Given information START

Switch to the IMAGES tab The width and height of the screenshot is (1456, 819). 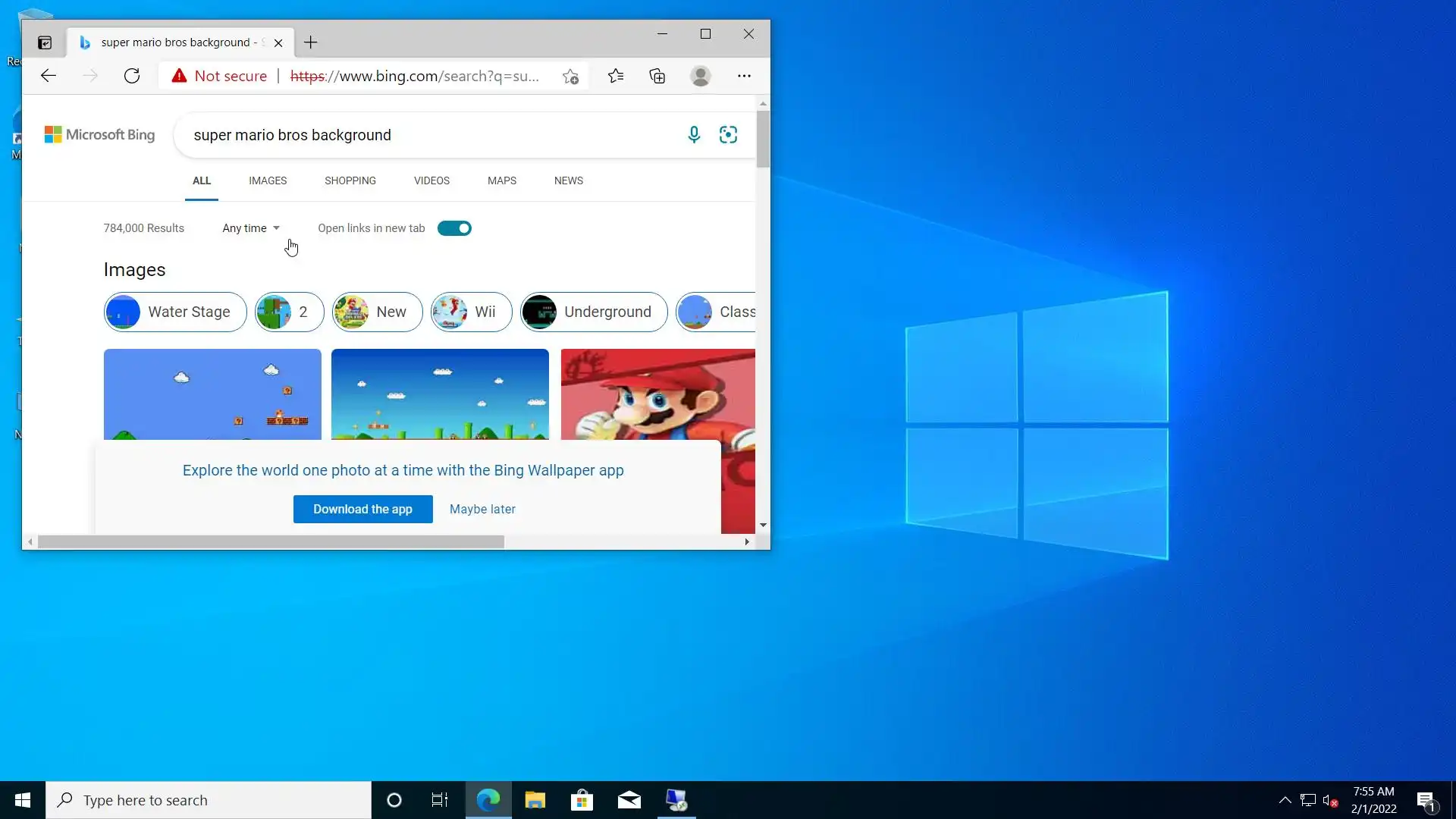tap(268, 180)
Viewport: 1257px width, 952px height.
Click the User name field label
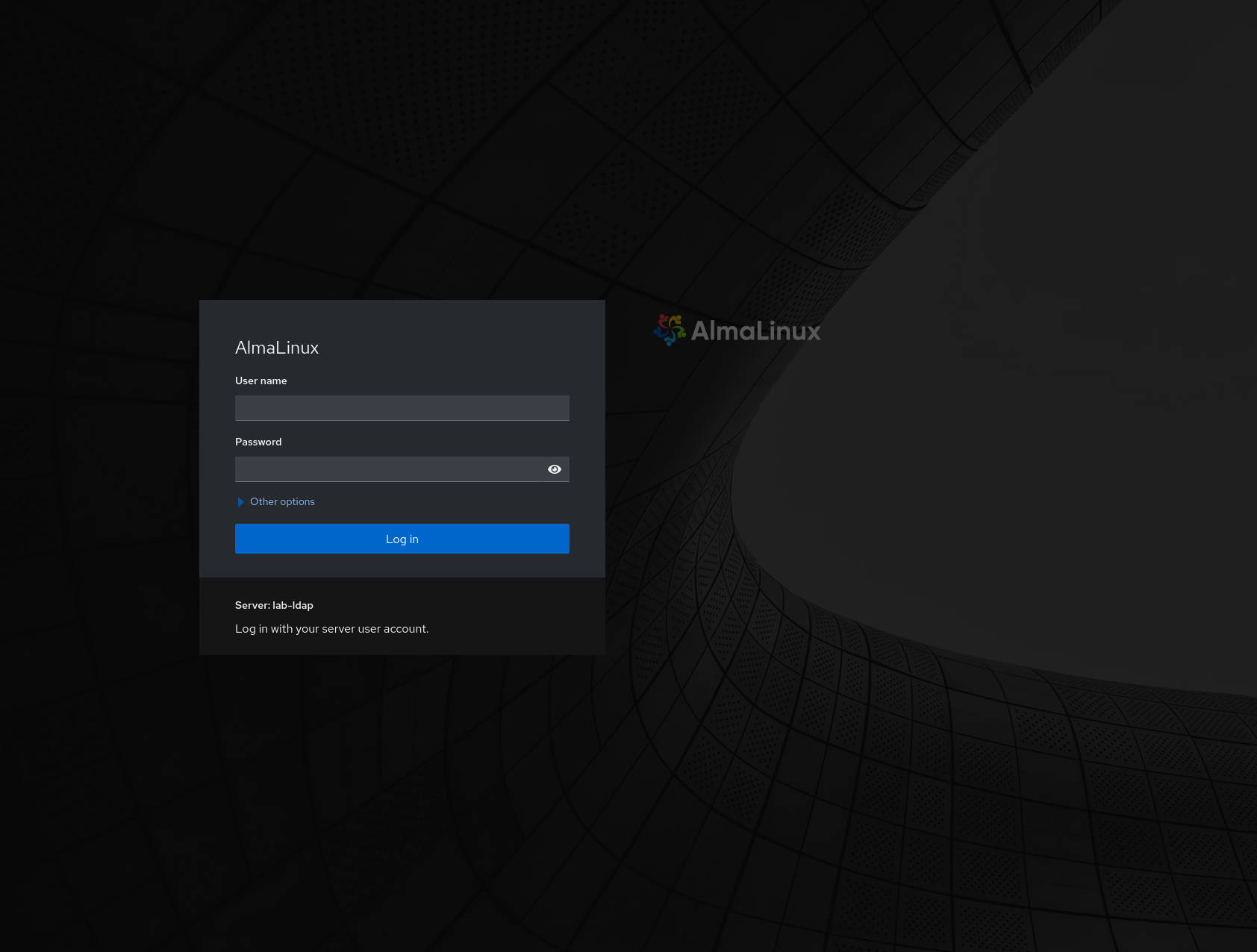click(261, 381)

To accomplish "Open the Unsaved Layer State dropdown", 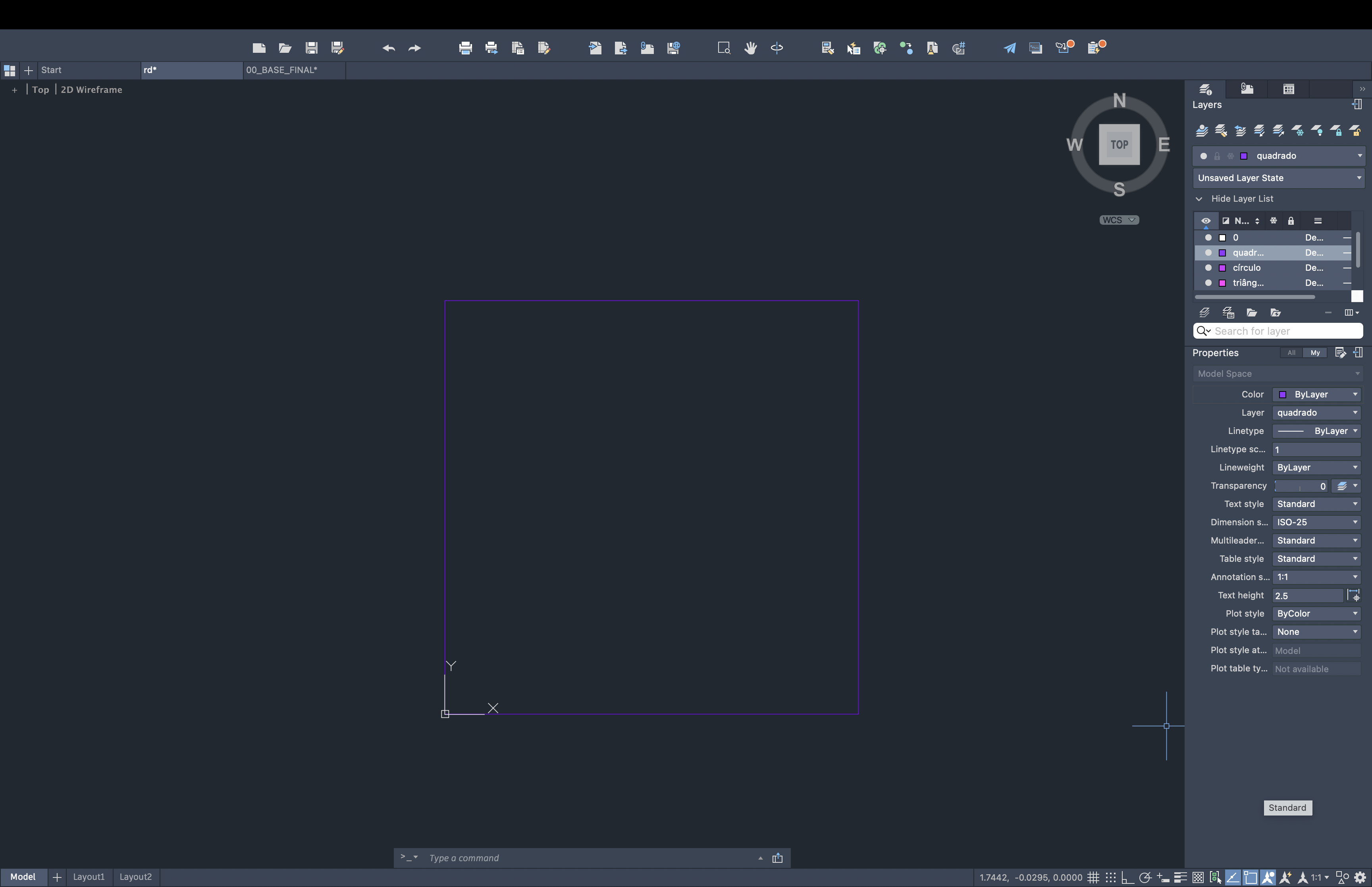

Given information END

Output only the lines running from the one containing "Viewport: 1257px width, 952px height." to the end of the records, inclusive and exact; skip the pictures.

» Answer area
Viewport: 1257px width, 952px height.
Click the User name field label
click(261, 381)

To accomplish "Open the Unsaved Layer State dropdown", 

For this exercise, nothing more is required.